> Document:
========================

Re: BUG #13690: Full Text Search with spanish dictionary cannot find some words

From: Tom Lane <tgl(at)sss(dot)pgh(dot)pa(dot)us>
To: vtamara(at)pasosdeJesus(dot)org
Cc: pgsql-bugs(at)postgresql(dot)org
Subject: Re: BUG #13690: Full Text Search with spanish dictionary cannot find some words
Date: 2015-10-20 16:21:38
Message-ID: 33158.1445358098@sss.pgh.pa.us
Views: Raw Message | Whole Thread | Download mbox | Resend email
Thread:
Lists: pgsql-bugs

vtamara(at)pasosdeJesus(dot)org writes:
> The following search in english succeeds (returns 1):

> SELECT COUNT(*) FROM cat
> WHERE to_tsvector('english', nombre) @@ to_tsquery('english',
> 'politi:*'
> );

> But fails using the spanish dictionary (returns 0):

> SELECT COUNT(*) FROM cat
> WHERE to_tsvector('spanish', nombre) @@ to_tsquery('spanish',
> 'politi:*'
> );

This is because you didn't adjust the wildcard search pattern for the
different stemming rules used in Spanish. Look at the to_tsvector and
to_tsquery results:

regression=# SELECT to_tsvector('english', nombre) , to_tsquery('english','politi:*') from cat;
to_tsvector | to_tsquery
-------------------------+------------
'politica':1 'social':2 | 'politi':*
(1 row)

========================

> Provided data:

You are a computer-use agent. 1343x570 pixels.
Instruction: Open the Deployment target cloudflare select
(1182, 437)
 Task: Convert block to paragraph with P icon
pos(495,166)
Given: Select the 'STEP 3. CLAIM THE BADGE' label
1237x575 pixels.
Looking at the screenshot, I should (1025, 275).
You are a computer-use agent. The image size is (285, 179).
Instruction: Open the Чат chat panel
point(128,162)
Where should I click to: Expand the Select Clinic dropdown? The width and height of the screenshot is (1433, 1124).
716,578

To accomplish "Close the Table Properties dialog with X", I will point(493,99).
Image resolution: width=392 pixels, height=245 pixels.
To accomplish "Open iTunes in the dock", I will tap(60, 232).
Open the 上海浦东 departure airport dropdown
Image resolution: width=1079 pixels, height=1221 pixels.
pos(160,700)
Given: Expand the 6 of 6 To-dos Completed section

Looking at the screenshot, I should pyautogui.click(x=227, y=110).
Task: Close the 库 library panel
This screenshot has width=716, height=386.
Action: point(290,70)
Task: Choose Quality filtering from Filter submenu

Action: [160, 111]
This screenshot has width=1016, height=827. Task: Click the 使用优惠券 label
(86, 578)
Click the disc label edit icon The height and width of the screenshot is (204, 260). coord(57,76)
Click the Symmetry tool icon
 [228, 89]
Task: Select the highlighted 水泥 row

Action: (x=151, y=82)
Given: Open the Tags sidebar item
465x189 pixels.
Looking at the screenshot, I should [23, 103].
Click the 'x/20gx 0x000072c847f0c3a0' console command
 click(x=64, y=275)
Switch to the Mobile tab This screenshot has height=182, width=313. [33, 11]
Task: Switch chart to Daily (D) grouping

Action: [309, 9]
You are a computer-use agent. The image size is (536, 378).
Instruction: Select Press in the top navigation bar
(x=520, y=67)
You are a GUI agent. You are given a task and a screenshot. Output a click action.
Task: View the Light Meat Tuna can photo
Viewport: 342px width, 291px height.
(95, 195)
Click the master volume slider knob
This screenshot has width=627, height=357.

========================

> Complete the following:
A) In the mailing list reply on Spanish full text search, what reason is given for the Spanish-dictionary query failing to match?
B) Rewrite the paragraph of the mailing list reply on Spanish full text search that begins "This is because you didn't adjust" in a single shorter sentence, keeping its main facts.
C) Proceed with the mailing list reply on Spanish full text search, starting right after its final line.

> Task-by-task results:
A) The wildcard search pattern was not adjusted for the different stemming rules used in Spanish.

B) The query fails because its wildcard pattern was not adapted to Spanish stemming rules, which the to_tsvector and to_tsquery results reveal.

C)
regression=# SELECT to_tsvector('spanish', nombre) , to_tsquery('spanish','politi:*') from cat;
to_tsvector | to_tsquery
----------------------+------------
'polit':1 'social':2 | 'politi':*
(1 row)

I don't know enough Spanish to follow the reasoning for stemming
"politica" as "polit" rather than something else; but I do see that
"politi" is not reduced to "polit", which is fairly reasonable since
that's not a word. "politi:*" will match anything whose stemmed
version starts with "politi", but that's too long ...

regards, tom lane

In response to

Responses

Browse pgsql-bugs by date

  From Date Subject
Next Message Alvaro Herrera 2015-10-20 17:20:51 Re: BUG #13688: lack of return value in r_mark_regions()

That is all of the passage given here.